Mitsouko era una bimba di tre anni, nella casa di campagna, il sole accecante del pomeriggio le permetteva l’uso della libreria dello zio, morto giovane e poliomielitico.
Leggeva molto lo zio, così senza poter camminare, ascoltando il passar delle stagioni tra il profumo delle acacie e la nebbia che confondeva le chiome nei boschi.
Nessuno faceva caso a lei, il grembiulino sempre sporco di terra, cani, gatti, pulcini, coniglietti al seguito.
In quelle ore le imposte delle finestre erano chiuse e le poche mosche rimaste dentro ronzavano nelle orecchie un suono basso e continuo.  Mitsouko, allora, prendeva la seggiola e saliva verso gli scaffali, era abituata ad arrampicarsi, in città quando la madre usciva di casa e la lasciava sola, arrivava fino alla parte più alta dell’armadio e gettava a terra l’orologio d’oro.
Non le importava di essere sgridata, voleva fermare il tempo, non accorciarlo, la solitudine vissuta come pena necessaria.
I libri sapevano di muffa, ma erano belli con le copertine scure o rosa, incisioni dorate, illustrazioni a colori.
Uno in particolare iniziò a leggere: Giulio Verne, L’isola misteriosa.
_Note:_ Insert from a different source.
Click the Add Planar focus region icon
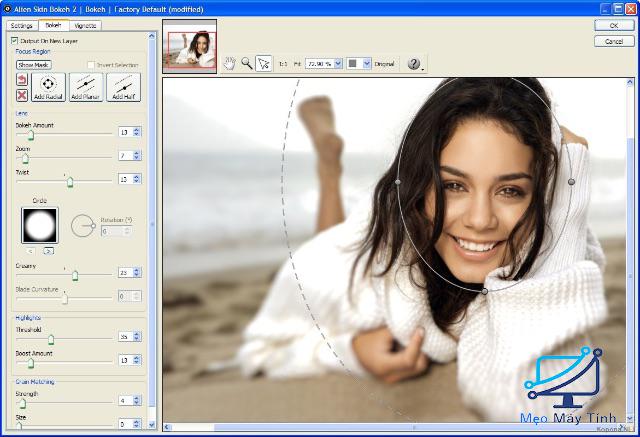The width and height of the screenshot is (640, 437). pos(85,87)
Aveva imparato ad associare le sillabe, per strada con la nonna, nei negozi, poi quando il padre insegnava alla sorella con lettere di cartone ritagliate e lei era esclusa da un gioco che aveva appreso subito.
La madre era in ospedale a quel tempo, due o tre operazioni.
Dopo la sua nascita era stata sempre male, fino a una isterectomia che come lei diceva aveva posto fine al suo essere donna.
E lei se ne era assunta una colpa, così magra d’anoressia, pettinata sempre come un ragazzino, un pomeriggio sul treno un bimbo aveva chiesto alla sorella:
“Ma lui come si chiama?”
“Vilma”
“No, ma lui”…
e l’equivoco era andato avanti un poco.
A trent’anni, un parrucchiere l’aveva pettinata come James Dean, i capelli con qualche ricciolo cadevano sulla fronte dal cranio rasato.
La lettura era il suo passatempo solitario e segreto.
Finché un giorno il padre la sentì leggere ad alta voce il giornale e scoprì tutto.
A dieci anni lesse gli ermetici, a undici la prima poesia, a quattordici Il capitale e le bambole, e il mago di Oz e i Pattini d’argento gettati via, perché la madre si vergognava che sua figlia avesse le bambole a dodici anni.
E lei sognava ancora un vestitino di organza bianca ereditato da un’amica con i pulcini piccoli e gialli ricamati a mano.
Venduto il vestitino perché lei valeva troppo poco per indossarlo.
Non l’aveva dimenticato mai e voleva, adesso, una nipotina femmina per poterlo riavere.